The first microscope models used to have approximately eighteen millimeters or even lower than that for its field of view. Special lenses, however, such as flat-field and apochromat objective lenses, make the microscope’s field of view go even beyond twenty-eight millimeters!
Today, you’ll often find the field diaphragm of your microscope either between the lenses or before its optical system. Manufacturers of modern compound light microscopes also make sure that the field diaphragm and its lenses are located separately and far from the microscope’s intermediate image plane. If not, surface debris, dust, or any other unwanted artifacts could be magnified and projected together with the sample or specimen.
Time and experience will soon make you familiar with common figure combinations in microscope use. When you are viewing a specimen at 10x magnification, for instance, then its field of view would normally range from sixteen to eighteen millimeters. If you are viewing the sample at even lower magnification, say 5x, then field of view could go as high as twenty millimeters. Also, you’ll notice that there are more details to see when you are viewing at lower power and with greater field of view.
Opening size of your diaphragm also affects field of view especially because they rely on the objective’s off-axial aberration.
Field of View and Determining the Size of a Sample
Knowing the field of view will help you determine the size of the sample you’re analyzing. If the field of view you’re using is two millimeters and the sample is approximately a third of its size then simply multiply its measurement (1/3) with the field of view number (2) and you’ll obtain the approximate object size and that’s 3 millimeters.
You can also try using a ruler to determine object size but this is only possible when you’re observing a sample or specimen at low power magnification. It’s difficult but possible to get the same results when you’re working at high power magnification.
For an example, let’s say that the low power field of view you’re using is approximately 2.5 millimeters. If you’re operating at low power magnification, specifically at 100x with both objective and eyepiece at 10x, and then your high power magnification is set at 400x by using the same eyepiece but a 40x objective lens this time. How wide could the object be at 400x?
The answer: the sample or specimen is one-fourth as wide by multiplying the low power field of view with the low power magnification then dividing the result with the high power magnification.
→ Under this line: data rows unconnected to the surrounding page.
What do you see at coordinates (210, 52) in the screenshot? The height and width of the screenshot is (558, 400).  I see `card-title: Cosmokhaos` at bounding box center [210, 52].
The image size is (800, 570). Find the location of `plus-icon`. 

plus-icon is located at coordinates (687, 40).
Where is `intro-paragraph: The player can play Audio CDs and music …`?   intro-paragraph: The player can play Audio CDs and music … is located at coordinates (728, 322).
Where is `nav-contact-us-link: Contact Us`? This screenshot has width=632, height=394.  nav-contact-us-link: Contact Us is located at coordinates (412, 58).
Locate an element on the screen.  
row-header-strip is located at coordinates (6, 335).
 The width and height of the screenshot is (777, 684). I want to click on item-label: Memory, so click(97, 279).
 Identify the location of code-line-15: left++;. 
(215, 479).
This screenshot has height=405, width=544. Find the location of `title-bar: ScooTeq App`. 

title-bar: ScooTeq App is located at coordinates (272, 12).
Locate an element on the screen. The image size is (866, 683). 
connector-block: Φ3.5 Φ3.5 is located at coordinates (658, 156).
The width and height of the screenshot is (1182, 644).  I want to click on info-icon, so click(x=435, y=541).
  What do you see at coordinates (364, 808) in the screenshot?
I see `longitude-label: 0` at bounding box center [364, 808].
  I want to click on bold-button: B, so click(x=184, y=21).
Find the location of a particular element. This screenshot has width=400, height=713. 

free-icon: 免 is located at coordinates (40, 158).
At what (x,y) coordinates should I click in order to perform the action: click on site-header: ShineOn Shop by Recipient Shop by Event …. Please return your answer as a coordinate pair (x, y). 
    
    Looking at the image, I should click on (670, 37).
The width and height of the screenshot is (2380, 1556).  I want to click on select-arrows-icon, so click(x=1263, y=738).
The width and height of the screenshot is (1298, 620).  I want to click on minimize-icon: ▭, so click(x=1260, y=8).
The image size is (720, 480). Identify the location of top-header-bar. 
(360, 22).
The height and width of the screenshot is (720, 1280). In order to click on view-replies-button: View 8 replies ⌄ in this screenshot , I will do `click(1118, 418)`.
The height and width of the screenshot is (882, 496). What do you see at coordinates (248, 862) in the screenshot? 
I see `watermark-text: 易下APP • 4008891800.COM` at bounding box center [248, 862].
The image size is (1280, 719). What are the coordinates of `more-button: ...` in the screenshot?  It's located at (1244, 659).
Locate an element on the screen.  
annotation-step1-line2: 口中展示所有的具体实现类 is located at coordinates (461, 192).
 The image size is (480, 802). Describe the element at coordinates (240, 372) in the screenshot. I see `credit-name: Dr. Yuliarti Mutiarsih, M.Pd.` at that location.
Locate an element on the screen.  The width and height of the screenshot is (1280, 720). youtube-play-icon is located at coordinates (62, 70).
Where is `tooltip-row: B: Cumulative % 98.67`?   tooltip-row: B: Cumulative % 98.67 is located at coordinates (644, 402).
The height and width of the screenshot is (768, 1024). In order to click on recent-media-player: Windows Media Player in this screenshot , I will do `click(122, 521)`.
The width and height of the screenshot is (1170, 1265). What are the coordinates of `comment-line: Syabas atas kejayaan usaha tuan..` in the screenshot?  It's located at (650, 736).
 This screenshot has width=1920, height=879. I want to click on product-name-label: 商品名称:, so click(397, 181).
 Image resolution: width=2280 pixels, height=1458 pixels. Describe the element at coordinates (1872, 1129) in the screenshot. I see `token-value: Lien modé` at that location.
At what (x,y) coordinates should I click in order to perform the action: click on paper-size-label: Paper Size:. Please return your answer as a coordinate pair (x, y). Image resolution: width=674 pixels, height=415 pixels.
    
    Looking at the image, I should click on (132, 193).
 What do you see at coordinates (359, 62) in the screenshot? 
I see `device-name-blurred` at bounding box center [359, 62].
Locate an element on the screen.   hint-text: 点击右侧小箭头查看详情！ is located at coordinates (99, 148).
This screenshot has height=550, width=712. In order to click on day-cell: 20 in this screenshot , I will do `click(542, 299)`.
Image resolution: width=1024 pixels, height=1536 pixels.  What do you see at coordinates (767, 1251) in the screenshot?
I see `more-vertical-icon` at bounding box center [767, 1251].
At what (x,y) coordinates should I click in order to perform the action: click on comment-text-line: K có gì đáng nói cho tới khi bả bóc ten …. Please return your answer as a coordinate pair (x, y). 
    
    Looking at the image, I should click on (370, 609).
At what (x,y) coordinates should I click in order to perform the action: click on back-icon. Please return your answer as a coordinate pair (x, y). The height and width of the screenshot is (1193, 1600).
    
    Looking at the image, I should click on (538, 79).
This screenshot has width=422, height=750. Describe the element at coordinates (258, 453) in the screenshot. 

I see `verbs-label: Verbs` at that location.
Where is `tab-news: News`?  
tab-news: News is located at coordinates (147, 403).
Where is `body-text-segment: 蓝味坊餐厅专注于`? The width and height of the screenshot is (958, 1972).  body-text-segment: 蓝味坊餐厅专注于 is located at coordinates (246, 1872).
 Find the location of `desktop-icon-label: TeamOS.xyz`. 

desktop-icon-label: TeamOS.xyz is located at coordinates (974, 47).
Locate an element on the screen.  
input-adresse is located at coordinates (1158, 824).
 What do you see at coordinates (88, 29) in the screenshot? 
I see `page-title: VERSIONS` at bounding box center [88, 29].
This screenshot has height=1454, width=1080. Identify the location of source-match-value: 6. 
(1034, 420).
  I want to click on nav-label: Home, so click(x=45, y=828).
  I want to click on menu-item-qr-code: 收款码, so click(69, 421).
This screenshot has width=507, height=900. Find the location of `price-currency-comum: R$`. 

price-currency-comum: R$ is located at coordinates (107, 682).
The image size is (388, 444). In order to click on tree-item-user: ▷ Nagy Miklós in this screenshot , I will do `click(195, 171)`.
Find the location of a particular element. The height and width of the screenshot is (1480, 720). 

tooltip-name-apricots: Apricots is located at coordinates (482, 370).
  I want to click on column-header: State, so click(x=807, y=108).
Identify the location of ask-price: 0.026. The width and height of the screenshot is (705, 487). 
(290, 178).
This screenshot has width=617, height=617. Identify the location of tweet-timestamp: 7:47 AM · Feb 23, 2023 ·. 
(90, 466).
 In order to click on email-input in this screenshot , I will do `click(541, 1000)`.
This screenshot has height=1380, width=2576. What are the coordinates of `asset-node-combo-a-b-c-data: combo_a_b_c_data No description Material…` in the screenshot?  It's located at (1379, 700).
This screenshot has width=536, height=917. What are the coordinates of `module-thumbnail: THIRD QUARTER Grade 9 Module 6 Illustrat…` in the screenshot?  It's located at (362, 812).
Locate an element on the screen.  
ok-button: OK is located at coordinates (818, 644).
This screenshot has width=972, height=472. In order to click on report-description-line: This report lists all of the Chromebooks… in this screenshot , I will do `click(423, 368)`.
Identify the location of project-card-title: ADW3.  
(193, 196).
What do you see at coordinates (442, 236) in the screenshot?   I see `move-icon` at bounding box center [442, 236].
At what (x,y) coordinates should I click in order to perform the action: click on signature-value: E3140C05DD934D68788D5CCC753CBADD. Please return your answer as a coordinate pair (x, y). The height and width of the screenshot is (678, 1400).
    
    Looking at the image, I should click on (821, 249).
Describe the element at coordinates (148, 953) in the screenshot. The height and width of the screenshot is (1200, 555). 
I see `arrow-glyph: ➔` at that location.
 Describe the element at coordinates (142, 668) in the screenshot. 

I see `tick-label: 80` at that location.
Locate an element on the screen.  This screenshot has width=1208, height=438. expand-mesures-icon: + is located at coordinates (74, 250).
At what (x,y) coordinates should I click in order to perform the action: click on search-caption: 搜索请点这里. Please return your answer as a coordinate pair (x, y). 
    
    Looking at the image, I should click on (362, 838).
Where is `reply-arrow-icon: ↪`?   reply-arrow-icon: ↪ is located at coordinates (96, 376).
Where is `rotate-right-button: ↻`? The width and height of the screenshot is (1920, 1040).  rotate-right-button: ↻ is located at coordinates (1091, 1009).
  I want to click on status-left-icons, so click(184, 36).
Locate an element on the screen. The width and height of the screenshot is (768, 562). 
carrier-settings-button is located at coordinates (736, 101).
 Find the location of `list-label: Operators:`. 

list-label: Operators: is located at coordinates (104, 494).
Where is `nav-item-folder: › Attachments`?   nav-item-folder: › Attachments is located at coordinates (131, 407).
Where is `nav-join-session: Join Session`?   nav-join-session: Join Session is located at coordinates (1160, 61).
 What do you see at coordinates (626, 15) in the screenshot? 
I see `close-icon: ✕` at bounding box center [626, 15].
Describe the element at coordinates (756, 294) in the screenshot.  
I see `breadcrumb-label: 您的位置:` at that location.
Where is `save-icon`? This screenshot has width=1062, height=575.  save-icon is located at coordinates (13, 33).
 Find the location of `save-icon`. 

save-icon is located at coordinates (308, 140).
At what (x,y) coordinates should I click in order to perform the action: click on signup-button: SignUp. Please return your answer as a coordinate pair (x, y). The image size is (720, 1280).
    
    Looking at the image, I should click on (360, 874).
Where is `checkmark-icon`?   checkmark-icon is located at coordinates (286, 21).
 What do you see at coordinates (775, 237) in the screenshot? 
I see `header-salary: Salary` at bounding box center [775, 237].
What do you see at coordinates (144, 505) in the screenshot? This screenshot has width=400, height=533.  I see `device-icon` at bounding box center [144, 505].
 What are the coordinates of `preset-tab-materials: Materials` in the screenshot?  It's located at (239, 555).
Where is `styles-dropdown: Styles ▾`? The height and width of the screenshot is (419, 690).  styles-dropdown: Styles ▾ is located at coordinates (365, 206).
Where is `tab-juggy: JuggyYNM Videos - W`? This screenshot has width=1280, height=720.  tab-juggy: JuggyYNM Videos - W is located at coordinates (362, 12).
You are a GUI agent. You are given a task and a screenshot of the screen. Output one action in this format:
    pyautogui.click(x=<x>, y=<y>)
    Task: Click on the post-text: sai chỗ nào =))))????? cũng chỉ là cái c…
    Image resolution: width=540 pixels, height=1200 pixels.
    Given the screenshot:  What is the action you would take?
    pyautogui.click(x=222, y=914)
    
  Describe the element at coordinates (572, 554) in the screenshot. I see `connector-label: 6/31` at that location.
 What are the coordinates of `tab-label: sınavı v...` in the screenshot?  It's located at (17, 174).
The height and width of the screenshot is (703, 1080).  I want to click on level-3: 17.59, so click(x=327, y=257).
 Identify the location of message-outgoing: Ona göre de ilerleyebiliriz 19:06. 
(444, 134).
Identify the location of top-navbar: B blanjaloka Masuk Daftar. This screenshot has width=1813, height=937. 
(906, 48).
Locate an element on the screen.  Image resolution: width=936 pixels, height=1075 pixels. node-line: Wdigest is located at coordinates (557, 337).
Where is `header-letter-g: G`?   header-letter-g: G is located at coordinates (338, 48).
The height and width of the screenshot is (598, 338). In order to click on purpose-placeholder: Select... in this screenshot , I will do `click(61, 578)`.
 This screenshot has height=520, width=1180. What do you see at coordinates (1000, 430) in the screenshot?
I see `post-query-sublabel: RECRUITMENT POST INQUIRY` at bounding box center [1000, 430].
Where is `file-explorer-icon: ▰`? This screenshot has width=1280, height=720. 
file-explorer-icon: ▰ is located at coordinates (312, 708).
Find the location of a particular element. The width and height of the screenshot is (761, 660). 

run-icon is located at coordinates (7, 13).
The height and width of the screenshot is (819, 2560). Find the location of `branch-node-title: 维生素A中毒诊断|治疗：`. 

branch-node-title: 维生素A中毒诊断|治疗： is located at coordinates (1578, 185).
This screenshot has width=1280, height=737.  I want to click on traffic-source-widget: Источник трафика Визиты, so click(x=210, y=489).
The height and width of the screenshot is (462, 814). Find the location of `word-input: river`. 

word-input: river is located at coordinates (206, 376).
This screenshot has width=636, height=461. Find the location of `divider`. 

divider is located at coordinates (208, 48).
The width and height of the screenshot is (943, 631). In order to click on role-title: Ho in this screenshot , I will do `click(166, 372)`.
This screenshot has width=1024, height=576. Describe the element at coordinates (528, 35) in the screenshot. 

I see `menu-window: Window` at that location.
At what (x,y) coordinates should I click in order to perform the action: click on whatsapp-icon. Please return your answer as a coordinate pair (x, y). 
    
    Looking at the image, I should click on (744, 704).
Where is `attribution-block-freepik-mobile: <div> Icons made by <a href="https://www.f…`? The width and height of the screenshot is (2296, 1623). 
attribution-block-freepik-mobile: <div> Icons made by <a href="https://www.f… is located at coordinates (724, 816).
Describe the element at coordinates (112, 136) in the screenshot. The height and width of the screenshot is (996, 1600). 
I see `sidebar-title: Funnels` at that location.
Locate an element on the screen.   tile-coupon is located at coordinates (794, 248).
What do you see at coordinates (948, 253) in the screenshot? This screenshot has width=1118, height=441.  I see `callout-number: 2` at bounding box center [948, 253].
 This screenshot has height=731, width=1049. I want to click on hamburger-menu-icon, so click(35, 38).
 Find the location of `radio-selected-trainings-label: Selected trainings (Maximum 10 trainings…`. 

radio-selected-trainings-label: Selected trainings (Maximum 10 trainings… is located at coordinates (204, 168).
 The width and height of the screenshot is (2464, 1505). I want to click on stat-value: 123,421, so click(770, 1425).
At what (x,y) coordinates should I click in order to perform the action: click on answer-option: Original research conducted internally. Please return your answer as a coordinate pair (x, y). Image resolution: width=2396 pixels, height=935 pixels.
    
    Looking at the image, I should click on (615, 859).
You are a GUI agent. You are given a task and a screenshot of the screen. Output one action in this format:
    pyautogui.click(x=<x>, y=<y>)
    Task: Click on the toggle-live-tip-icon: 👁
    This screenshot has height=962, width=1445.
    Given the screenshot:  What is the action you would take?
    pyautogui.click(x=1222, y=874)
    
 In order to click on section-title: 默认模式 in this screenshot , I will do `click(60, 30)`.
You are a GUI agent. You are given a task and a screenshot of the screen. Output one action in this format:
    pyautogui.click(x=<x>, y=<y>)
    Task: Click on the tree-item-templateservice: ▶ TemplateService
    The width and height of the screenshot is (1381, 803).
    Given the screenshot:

Field of View Improves with a Deformable Mirror
In 2006, a research scientist in an New York Institute had utilized deformable mirror technology produced by a Boston firm to be able to view tiny samples or specimen at greater distances and view enlarged images of tiny objects in larger areas. Their breakthrough research has made it possible to use a typical microscope and enjoy a forty millimeter field of view with a resolution of 1.5 um. Such a discovery had helped the research institute progress with their projects and who knows if someday, this improvement could help the entire world advance as well.